Total Body Count for the Week: 236
Total Body Count for the Year: 6,671
That note looks mightly much like the work of the police, though I could easily be totally mistaken. It's not my place to make any judgements here about who is killed or why or whether they should be. Whether the police and military are killing the lumpen proletariat of Mexico is not my business, no moreso than whether it is internecine murder among drug gangs. Regardless, the dead had names at some point, before they were lost, before they were forgotten. I say that someone should record.
Ghost:
Pity me not, but lend thy serious hearing
To what I shall unfold.
2 comments:
And those body counts you quote are going to be nothing like the real number of course.
So where does the money go that the US pumps into "security" in Mexico, eh? No President has ever made a decent fist of securing the border but Obama's disregard is premeditated and criminal.
When there is frequent uncovering of mass graves, sometimes reported in the media, then we know the official death toll is bogus. The state probably has no idea how many are murdered, or who, or why. When it gets worse, then we know it's WAY worse.
I her many people in this city, Vancouver, Canada, who prate about "legalising" the drug trade. Here we have the worst of both approaches: the drug trade is illegal, and it is allowed to flourish at the same time.T The social engineering attitude is that those who hold to it are smart and savvy and they can control it all benevolently by regulation and "talk therapy." That if only there is more "social housing" the problem will disappear. It's a matter for them of "gnostic" control of reality, that reality will, with the right methods, conform to the realities in the minds of the engineers. It's bad enough that a million idiots in Canada feel this way and practice it in this city; it's a huge crime against humanity to practice this against Mexico and southern (United) States. They have no clue about reality.
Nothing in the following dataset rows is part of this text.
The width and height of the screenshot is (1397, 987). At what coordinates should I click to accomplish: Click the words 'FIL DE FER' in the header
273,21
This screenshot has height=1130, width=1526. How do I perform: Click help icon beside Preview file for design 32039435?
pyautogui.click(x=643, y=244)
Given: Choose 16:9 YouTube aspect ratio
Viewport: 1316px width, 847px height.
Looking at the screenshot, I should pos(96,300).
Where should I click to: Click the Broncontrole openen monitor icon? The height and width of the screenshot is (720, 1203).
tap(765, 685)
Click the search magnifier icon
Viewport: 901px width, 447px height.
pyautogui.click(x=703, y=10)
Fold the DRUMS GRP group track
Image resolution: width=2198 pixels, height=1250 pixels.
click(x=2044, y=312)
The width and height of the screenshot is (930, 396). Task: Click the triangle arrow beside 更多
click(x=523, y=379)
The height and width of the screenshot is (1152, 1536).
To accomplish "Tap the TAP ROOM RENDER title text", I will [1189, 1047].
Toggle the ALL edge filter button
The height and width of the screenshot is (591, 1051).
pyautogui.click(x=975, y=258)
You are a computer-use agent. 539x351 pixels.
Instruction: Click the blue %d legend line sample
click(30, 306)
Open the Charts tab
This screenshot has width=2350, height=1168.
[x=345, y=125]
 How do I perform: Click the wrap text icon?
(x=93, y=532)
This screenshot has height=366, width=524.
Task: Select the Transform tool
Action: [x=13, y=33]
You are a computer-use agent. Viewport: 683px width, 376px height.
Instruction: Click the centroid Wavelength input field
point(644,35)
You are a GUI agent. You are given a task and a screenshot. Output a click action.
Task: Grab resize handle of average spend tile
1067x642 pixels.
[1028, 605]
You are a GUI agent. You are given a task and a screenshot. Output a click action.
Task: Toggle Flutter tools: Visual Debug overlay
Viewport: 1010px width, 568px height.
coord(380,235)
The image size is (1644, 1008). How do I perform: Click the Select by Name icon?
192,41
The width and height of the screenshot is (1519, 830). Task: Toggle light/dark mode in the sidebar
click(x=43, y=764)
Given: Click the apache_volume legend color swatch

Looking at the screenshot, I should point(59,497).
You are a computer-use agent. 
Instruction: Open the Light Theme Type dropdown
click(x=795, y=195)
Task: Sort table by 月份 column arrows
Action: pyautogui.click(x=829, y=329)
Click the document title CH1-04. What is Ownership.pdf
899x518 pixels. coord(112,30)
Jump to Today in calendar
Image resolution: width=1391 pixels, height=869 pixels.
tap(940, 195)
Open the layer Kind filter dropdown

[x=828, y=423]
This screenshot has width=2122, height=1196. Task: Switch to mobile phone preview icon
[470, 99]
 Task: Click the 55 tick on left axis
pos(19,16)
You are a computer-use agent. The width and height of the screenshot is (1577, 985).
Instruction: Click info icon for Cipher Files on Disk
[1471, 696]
Thus, we see this madness deepening, the money going south, the death toll rising beyond belief.
Leftist delusions rule. Obama and his minions are destroying our nation and the lives of millions of others around the world in pursuit of their vanities. They do not "know." They get a lot of people killed to please their egos. It's making me sick.
I think you're right, that the death toll will increase till we all go mad.